Innumeracy: The fear of all sums
John A. Paulos, the author of amusing and yet depressing books "Innumeracy" and "A Mathematician Reads a Newspaper", coined the term "mathematical illiteracy" or "innumeracy" to describe an endemic deficiency of our society, namely a lack of grasp of numbers.
For instance, it appears that those who were less numerate were more likely to foreclose on their homes during the recent U. S. housing crisis, The Economist reports.
Stephan Meier, one of the study’s authors, posits that the innumerate may be worse at managing their daily finances, leaving them with little room for manoeuvre when things get difficult.
If you count innumeracy among your (or, worse still, your children’s) many afflictions, then you need to meet Dan Meyer.
Meyer, a long-time high school math teacher who’s currently studying at Stanford University on a doctoral fellowship, is particularly noted for his widely circulated “Math Class needs a Makeover” TED presentation in which he talks about changing students’ attitudes towards numbers.

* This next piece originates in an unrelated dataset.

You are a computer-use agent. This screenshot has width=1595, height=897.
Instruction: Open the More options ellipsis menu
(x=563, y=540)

Meyer’s approach to teaching math takes students and teachers out of the text book thinking mode to one that turns all of them into self directed problem solvers. In other words, he prepares young adults for real life -- something a lot of math teachers fail to do. Not that most people are that interested.
As he puts it, Meyer "sells a product to a market that doesn't want it, but is forced by law to buy it." So he's developed some creative ways to get students to care -- or at least to understand the implications of what he’s offering.
Are you and yours good with numbers? Do you feel that innumeracy has hampered you in the past? Do you blame the school system?